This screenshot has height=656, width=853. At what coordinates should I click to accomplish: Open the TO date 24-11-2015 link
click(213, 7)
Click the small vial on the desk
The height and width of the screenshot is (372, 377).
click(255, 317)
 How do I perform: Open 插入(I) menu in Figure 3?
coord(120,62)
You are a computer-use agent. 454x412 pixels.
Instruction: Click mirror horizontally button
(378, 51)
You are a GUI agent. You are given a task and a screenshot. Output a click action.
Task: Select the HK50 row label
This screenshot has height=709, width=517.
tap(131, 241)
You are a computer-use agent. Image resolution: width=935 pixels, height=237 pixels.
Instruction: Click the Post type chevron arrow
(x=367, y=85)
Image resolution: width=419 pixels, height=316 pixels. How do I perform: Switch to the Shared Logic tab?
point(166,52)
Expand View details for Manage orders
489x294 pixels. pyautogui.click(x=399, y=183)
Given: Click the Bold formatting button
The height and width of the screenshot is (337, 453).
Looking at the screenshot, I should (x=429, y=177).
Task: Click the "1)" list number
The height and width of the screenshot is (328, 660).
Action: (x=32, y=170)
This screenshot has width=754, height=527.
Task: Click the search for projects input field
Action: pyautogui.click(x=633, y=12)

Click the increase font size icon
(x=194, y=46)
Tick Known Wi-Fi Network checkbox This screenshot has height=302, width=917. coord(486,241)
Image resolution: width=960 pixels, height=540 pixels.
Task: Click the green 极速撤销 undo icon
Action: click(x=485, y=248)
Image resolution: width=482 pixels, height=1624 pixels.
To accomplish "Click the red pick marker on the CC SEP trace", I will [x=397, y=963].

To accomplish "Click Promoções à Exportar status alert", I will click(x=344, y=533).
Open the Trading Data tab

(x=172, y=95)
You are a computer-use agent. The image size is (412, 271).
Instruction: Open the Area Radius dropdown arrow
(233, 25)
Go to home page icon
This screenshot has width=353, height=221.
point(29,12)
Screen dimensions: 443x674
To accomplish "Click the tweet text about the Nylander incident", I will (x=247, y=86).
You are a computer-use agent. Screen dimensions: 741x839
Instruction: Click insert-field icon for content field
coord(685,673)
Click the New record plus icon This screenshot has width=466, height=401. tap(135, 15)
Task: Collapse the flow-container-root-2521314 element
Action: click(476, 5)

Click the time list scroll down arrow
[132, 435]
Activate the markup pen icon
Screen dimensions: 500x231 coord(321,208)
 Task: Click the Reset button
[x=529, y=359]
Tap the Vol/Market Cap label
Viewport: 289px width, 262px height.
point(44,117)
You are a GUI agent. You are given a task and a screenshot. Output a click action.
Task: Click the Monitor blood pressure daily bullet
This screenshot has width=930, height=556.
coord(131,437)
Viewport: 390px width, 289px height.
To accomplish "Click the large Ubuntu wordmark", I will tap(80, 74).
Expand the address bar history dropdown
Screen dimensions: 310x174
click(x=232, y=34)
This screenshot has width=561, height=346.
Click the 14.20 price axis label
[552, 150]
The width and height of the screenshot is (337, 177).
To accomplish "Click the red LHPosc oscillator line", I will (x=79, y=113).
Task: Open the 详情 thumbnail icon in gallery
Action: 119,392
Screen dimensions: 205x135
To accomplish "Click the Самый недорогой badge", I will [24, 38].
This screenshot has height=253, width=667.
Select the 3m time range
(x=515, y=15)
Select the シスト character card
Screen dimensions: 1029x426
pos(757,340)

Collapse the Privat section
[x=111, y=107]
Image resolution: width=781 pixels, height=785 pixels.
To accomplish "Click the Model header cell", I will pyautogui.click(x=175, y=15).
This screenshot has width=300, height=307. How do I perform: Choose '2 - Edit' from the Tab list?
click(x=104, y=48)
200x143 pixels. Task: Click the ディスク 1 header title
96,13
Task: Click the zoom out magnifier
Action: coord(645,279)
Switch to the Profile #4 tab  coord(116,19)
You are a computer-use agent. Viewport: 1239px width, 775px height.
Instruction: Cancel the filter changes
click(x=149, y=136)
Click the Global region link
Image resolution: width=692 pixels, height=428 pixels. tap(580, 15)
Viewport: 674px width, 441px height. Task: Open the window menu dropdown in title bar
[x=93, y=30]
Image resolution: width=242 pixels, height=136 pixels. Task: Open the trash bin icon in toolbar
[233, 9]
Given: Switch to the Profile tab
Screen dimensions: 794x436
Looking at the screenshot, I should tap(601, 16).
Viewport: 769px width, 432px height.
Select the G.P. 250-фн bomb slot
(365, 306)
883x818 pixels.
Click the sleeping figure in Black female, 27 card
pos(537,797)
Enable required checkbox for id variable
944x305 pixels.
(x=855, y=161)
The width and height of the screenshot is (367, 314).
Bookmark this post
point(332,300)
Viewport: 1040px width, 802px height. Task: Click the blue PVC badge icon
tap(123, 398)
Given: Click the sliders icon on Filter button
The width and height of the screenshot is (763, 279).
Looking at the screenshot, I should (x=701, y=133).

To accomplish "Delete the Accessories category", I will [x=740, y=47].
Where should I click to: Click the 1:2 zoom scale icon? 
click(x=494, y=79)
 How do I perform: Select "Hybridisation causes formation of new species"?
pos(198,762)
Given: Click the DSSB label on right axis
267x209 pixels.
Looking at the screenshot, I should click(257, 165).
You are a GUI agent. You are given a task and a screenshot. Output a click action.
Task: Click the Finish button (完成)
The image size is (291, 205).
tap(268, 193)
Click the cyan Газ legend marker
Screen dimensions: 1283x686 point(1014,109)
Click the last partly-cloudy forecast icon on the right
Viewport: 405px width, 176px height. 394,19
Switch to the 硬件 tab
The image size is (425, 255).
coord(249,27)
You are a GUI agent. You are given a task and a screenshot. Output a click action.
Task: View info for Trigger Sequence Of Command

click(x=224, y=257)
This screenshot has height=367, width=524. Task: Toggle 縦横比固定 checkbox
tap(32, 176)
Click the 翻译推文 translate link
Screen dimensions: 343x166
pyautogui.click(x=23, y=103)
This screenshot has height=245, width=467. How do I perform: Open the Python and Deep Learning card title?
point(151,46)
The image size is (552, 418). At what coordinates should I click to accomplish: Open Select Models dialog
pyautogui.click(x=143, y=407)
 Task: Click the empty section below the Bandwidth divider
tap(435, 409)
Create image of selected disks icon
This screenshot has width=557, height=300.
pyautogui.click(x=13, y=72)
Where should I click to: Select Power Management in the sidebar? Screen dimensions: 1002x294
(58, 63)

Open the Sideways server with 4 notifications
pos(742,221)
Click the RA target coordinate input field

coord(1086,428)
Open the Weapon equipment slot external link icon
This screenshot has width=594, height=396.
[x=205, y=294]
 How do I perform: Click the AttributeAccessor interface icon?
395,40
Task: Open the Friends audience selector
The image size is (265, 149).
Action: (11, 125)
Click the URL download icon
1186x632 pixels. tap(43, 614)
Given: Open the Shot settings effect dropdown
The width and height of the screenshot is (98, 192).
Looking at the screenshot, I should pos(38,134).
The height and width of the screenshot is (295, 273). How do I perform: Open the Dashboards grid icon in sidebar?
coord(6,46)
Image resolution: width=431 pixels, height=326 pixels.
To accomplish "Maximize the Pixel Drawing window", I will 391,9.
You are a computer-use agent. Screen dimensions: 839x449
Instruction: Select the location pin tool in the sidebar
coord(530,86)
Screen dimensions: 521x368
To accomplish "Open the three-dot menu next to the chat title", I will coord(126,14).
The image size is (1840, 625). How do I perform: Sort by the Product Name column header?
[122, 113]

### What is expected
Print again the lines of the entries above that fall between the line holding "Task: Click the empty" and the line holding "Image resolution: width=431", inclusive, exactly as they stand.

### Exercise output
 Task: Click the empty section below the Bandwidth divider
tap(435, 409)
Create image of selected disks icon
This screenshot has width=557, height=300.
pyautogui.click(x=13, y=72)
Where should I click to: Select Power Management in the sidebar? Screen dimensions: 1002x294
(58, 63)

Open the Sideways server with 4 notifications
pos(742,221)
Click the RA target coordinate input field

coord(1086,428)
Open the Weapon equipment slot external link icon
This screenshot has width=594, height=396.
[x=205, y=294]
 How do I perform: Click the AttributeAccessor interface icon?
395,40
Task: Open the Friends audience selector
The image size is (265, 149).
Action: (11, 125)
Click the URL download icon
1186x632 pixels. tap(43, 614)
Given: Open the Shot settings effect dropdown
The width and height of the screenshot is (98, 192).
Looking at the screenshot, I should pos(38,134).
The height and width of the screenshot is (295, 273). How do I perform: Open the Dashboards grid icon in sidebar?
coord(6,46)
Image resolution: width=431 pixels, height=326 pixels.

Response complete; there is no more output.